B cells differentiate toward plasma IgG1 in clinical responders
Finally, we evaluated the immune cell contributions in cell−cell communication networks. IgG1 PCs, alongside specific macrophage and T cell subsets, were key drivers of interaction strength in responders (Fig. 6b). Responders showed stronger interaction scores among IgG1 PCs, plasmacytoid dendritic cells and macrophages, whereas non-responders had enriched interactions involving monocytes, regulatory T cells, NK cells and immature dendritic cells (Fig. 6c,d). These findings suggest IgG1-skewed PCs foster a favorable immunogenic microenvironment through enhanced immunostimulatory signaling, potentially improving immunotherapy outcomes. We also identified key pathways potentially driving plasma IgG1 differentiation, including IL-6, TNF, MK, CD70, BTLA, MIF, BAG and CypA, which were enriched as both incoming and outgoing signals (FDR < 0.05) (Extended Data Fig. 5a–d and Supplementary Table 2).

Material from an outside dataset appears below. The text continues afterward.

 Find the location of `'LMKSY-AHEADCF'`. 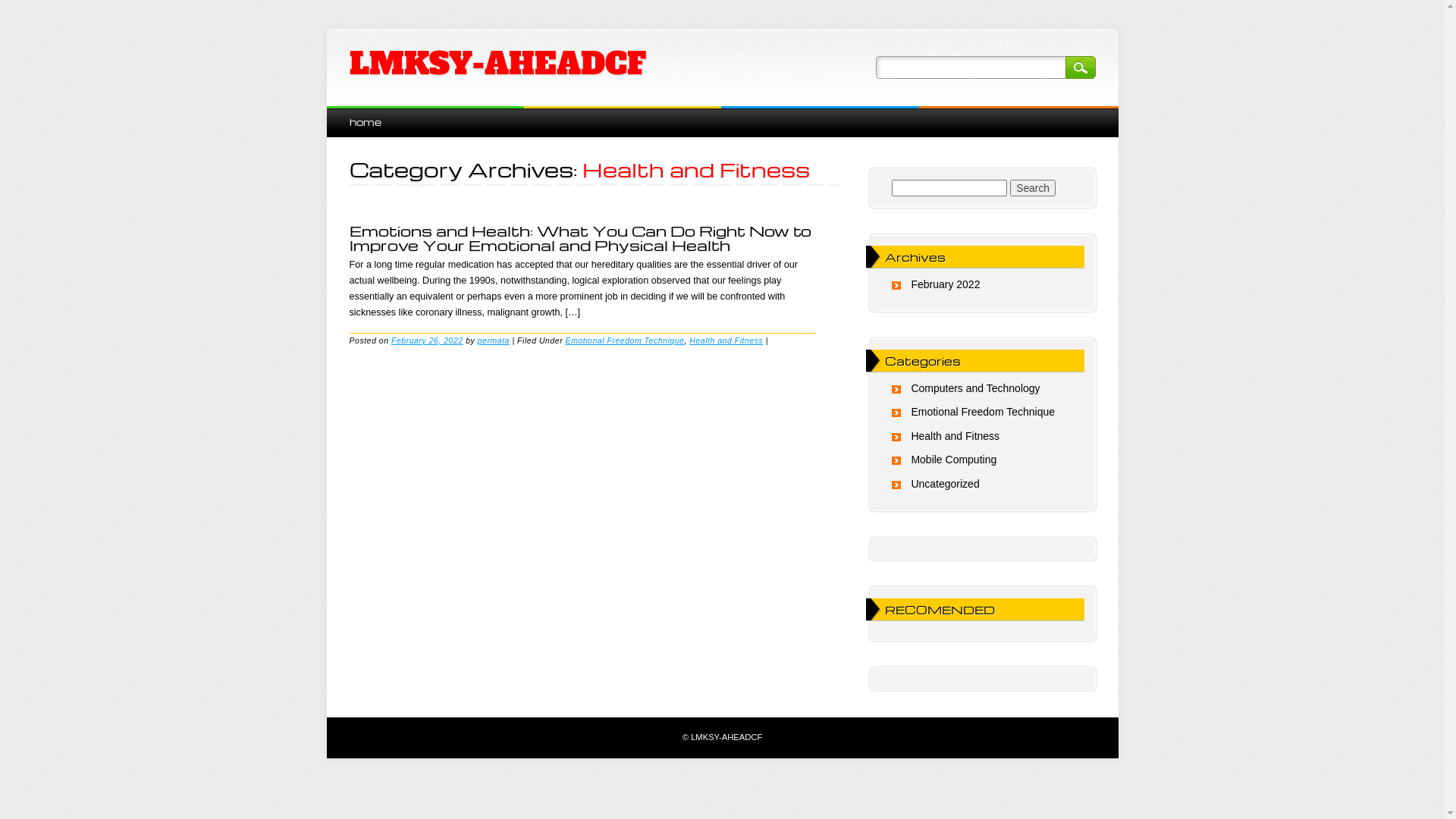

By integrating these signaling results with differential gene expression and pseudotime analysis, we identified genes strongly associated with clinical outcomes. Responders showed higher expression of genes related to PC differentiation, such as ERN1 and RRBP1, whereas non-responders showed increased CXCR4 (Fig. 6e,f and Supplementary Table 2). These patterns suggest that ICB induces B cell activation and class switching, leading to plasmablast expansion and differentiation into IgG1-secreting PCs (Fig. 6f,g). By contrast, non-responders accumulate fewer diverse memory cells, atypical B cells and non-IgG1 PCs. In summary, we identified critical gene programs that support sustained B cell activation and plasma IgG1 differentiation, both of which are associated with favorable clinical response.